On aurait tort de ne voir là qu'un banal accident de parcours alimenté par la crise étudiante. Il s'agit plutôt de la montée en puissance d'une génération élevée à coup d'échanges et de pourparlers, d'une génération qui a appris à dialoguer constamment avec ses aînés, bref, d'une génération rompue à la négociation dès son plus jeune âge.

Ceux que l'on qualifie souvent d'enfants-rois sont plutôt des «négociateurs nés», faisait remarquer la sociologue de l'INRS Madeleine Gauthier dans Le Devoir, samedi. Avec raison.

Les enfants des baby-boomers, tout comme les membres de la génération Z, n'ont pas connu les claques derrière la tête, les règles sur les doigts, encore moins la «strappe» sur les fesses. Leurs parents ont pris soin de motiver leurs décisions, de les justifier, non pas de les imposer. Ils ont appris à leurs enfants à s'expliquer, à verbaliser, à discuter «à hauteur d'adulte».

Pas surprenant qu'ils soient devenus de fins négociateurs en vieillissant, qu'ils refusent les «non» catégoriques imposés d'en haut, qu'ils défient aussi facilement l'autorité, les injonctions, la matraque... et la loi 78.

On peut certes être troublé par l'insouciance des jeunes. On peut être en désaccord avec leurs demandes qui s'apparentent bien souvent à des exigences. Il n'en reste pas moins qu'ils ont su les détailler, les exposer et les communiquer avec brio. Ils ont su jouer leurs cartes habilement. On peut même dire qu'ils ont, jusqu'ici, remporté la joute «médiapolitique» qui les oppose au gouvernement grâce à leur talent de négociateurs, à leur créativité et à leurs connaissances des réseaux sociaux.

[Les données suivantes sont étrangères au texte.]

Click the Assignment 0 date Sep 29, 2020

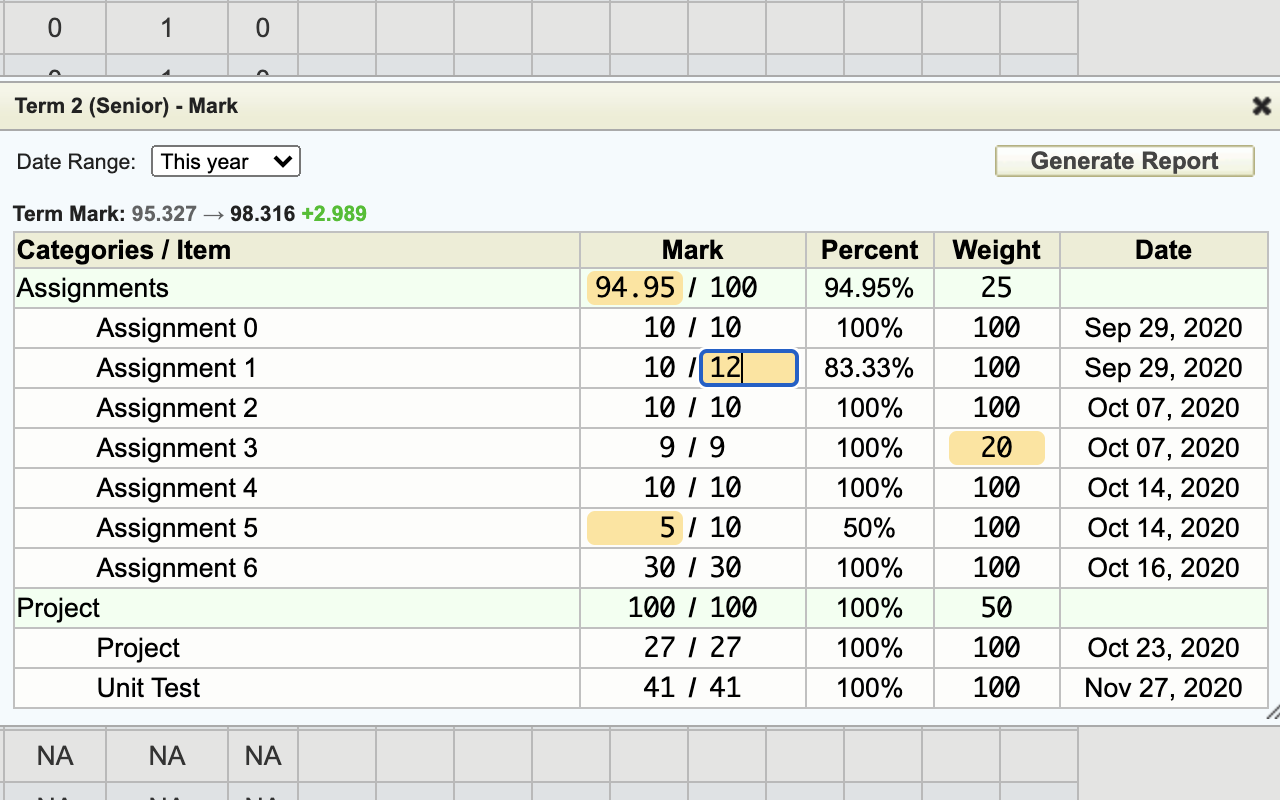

Non seulement ont-ils su imposer plusieurs concessions au gouvernement sans jamais en faire eux-mêmes, ils ont réussi à pousser le gouvernement dans les câbles, à asseoir le premier ministre à la table de négociation, à étirer la crise à n'en plus finir, et ce, malgré des sondages leur étant plutôt défavorables.

La principale erreur de Québec, manifestement, a été de sous-estimer cette génération, de ne voir dans leur protestation qu'un rituel périodique d'étudiants en sciences humaines, alors qu'il s'agit plutôt d'un mouvement aux origines bien plus profondes.

Derrière la question des droits de scolarité, en effet, se cache un enjeu socio-économique beaucoup plus vaste dont on retrouve écho dans les courants altermondialistes, indignados et Occupy. Et derrière l'individualisme des jeunes se cache une solidarité qui donne à leur protestation une ampleur redoutable.

La crise se dénouera probablement par la négociation. Mais le mouvement qu'elle sous-tend est là pour rester.